Na decisão, o ministro Nunes Marques rejeitou os argumentos da defesa, que alegava descumprimento de decisão anterior da Segunda Turma do STF. Naquela ocasião, a Corte havia determinado o trancamento de uma ação penal por entender que a denúncia apresentava fragilidade probatória.
No entanto, conforme ressaltado pelo ministro, “a decisão do STF autorizava o oferecimento de nova denúncia caso surgissem novos elementos de prova — o que, segundo o ministro, foi efetivamente demonstrado pelo MPRJ”.
Com a decisão, permanece válida a nova denúncia apresentada pelo MPRJ, acolhida pela 1ª Vara Criminal do Tribunal do Júri da Capital. Assim, também, os mandados de prisão contra Rogério de Andrade e Gilmar Eneas Lisboa. Gilmar é apontado como responsável pelo monitoramento da rotina de Fernando Iggnácio.

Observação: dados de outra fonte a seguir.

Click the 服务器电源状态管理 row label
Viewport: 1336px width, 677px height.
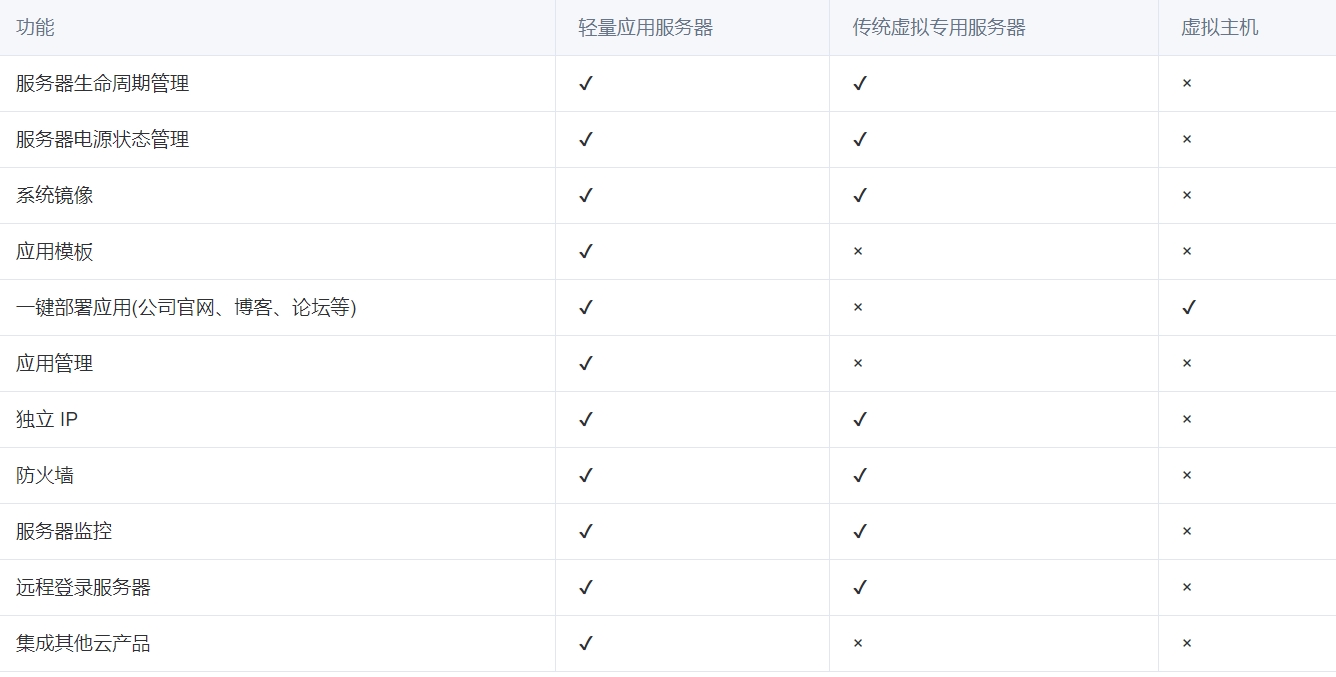point(102,140)
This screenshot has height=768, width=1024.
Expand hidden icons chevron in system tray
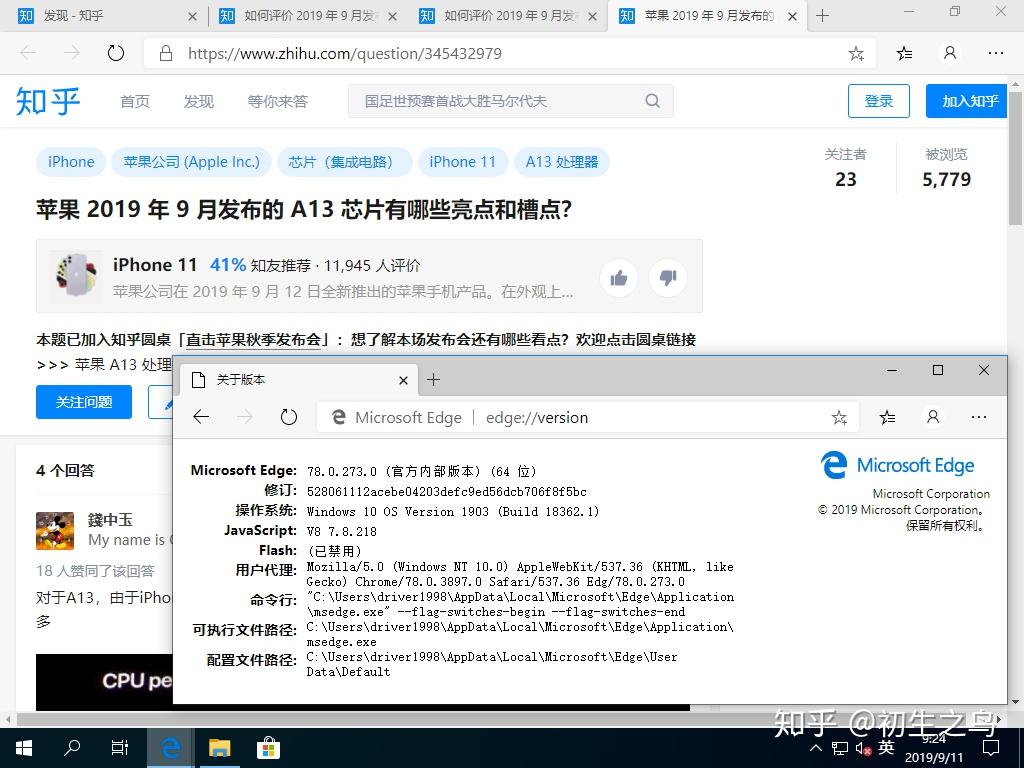pos(816,748)
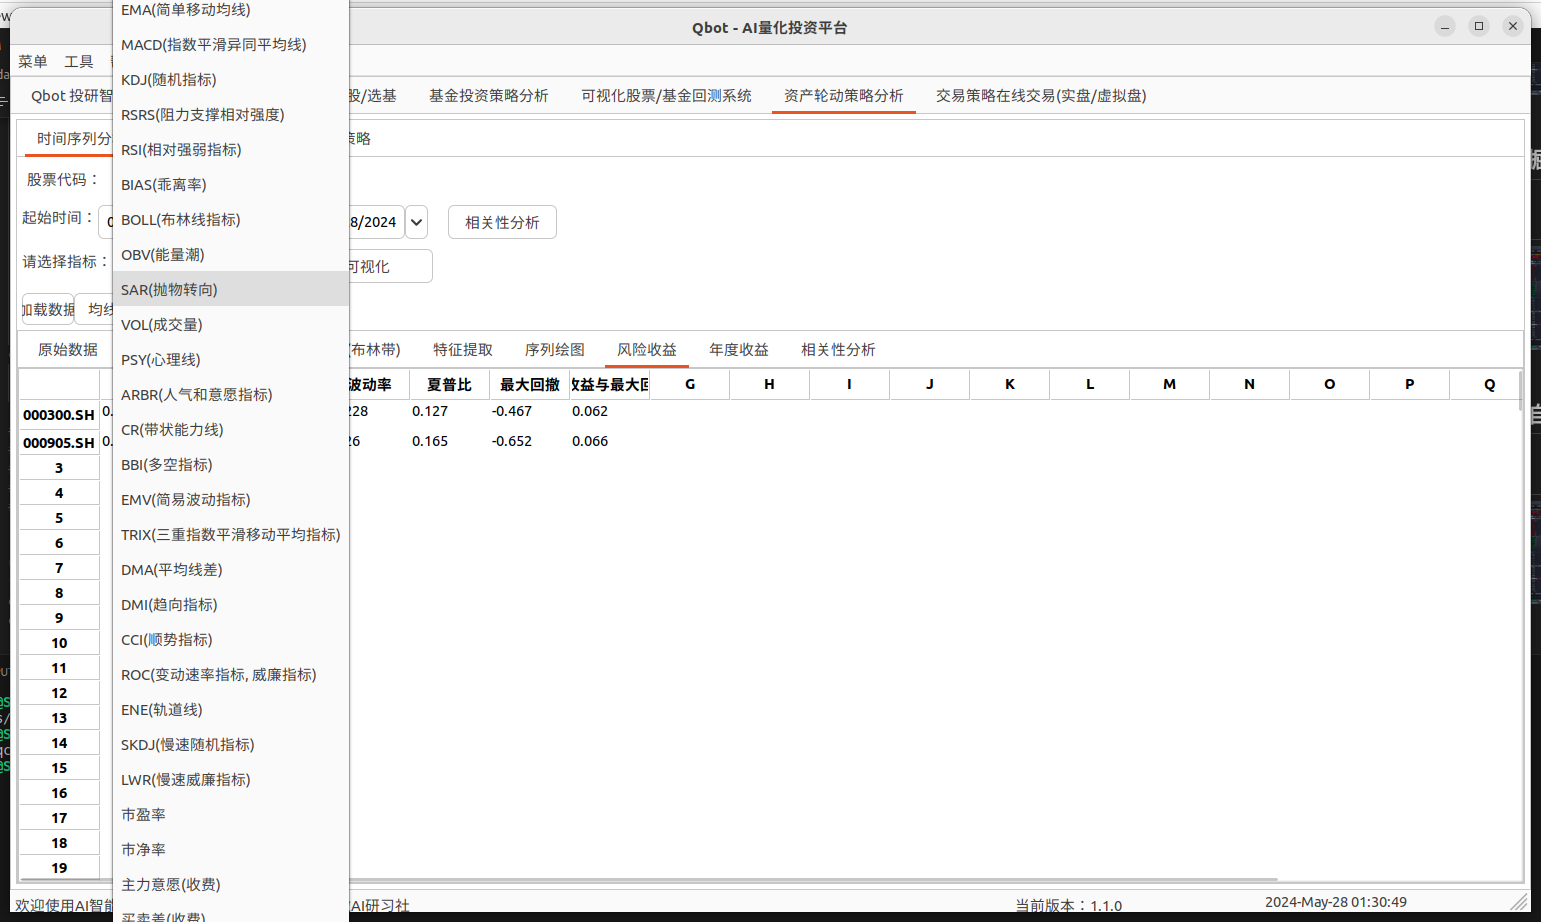Select MACD(指数平滑异同平均线) indicator option
The height and width of the screenshot is (922, 1541).
(213, 44)

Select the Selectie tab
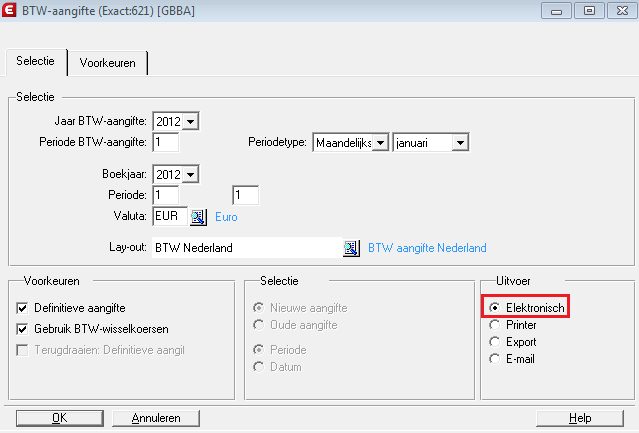click(x=35, y=62)
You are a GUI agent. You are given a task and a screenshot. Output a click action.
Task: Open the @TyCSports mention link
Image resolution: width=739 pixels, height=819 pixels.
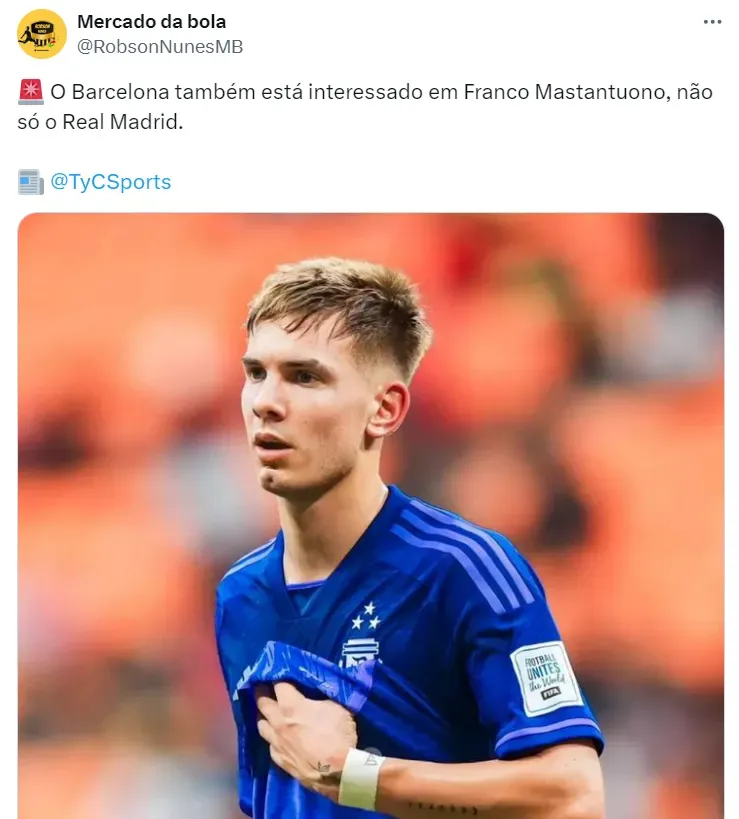pyautogui.click(x=110, y=182)
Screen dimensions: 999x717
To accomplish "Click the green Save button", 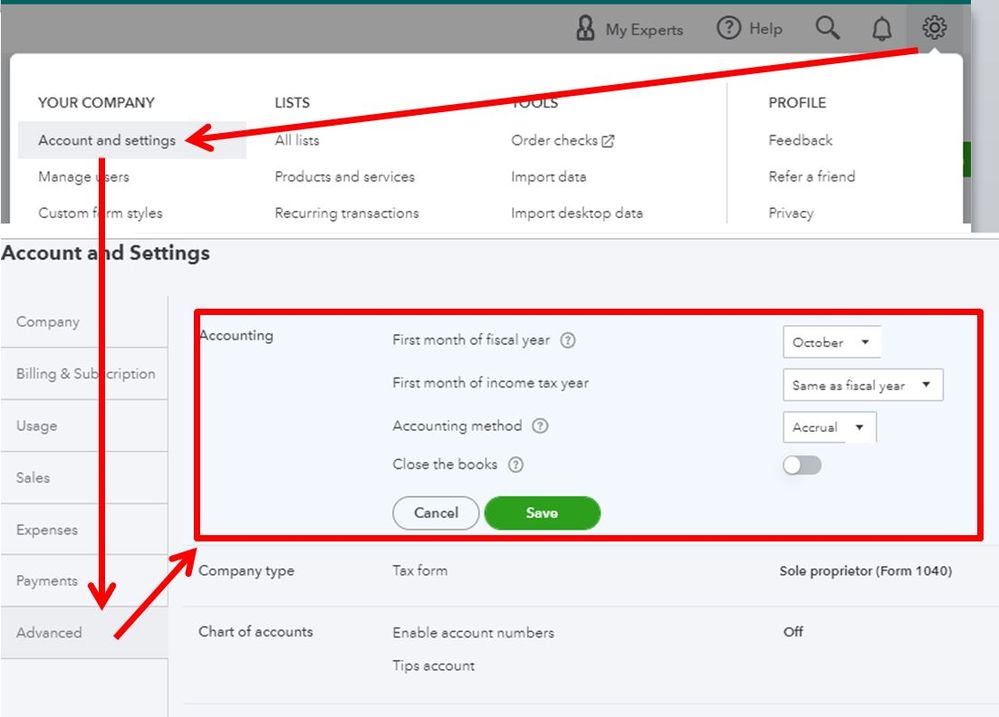I will pos(542,513).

Fernando Iggnácio foi assassinado no heliporto do Recreio dos Bandeirantes, quando voltava de Angra dos Reis, na Costa Verde fluminense, onde tinha uma casa de praia. Ao descer do helicóptero e se dirigir ao carro, foi atingido por tiros de fuzil AK-47, um deles na cabeça.
De acordo com a denúncia, oferecida à 1ª Vara Criminal do Tribunal do Júri, o crime foi cometido por Rodrigo Silva das Neves, Ygor Rodrigues Santos da Cruz (conhecido como Farofa), Pedro Emanuel D’Onofre Andrade Silva Cordeiro e Otto Samuel D’Onofre Andrade Silva Cordeiro, a mando de Rogério de Andrade e Silva (chamado de Patrão).
No dia do crime, por volta das 9h, os quatro primeiros denunciados chegaram de automóvel, tendo três deles invadido o terreno baldio que faz divisa com o heliporto, munidos de, pelo menos, dois fuzis.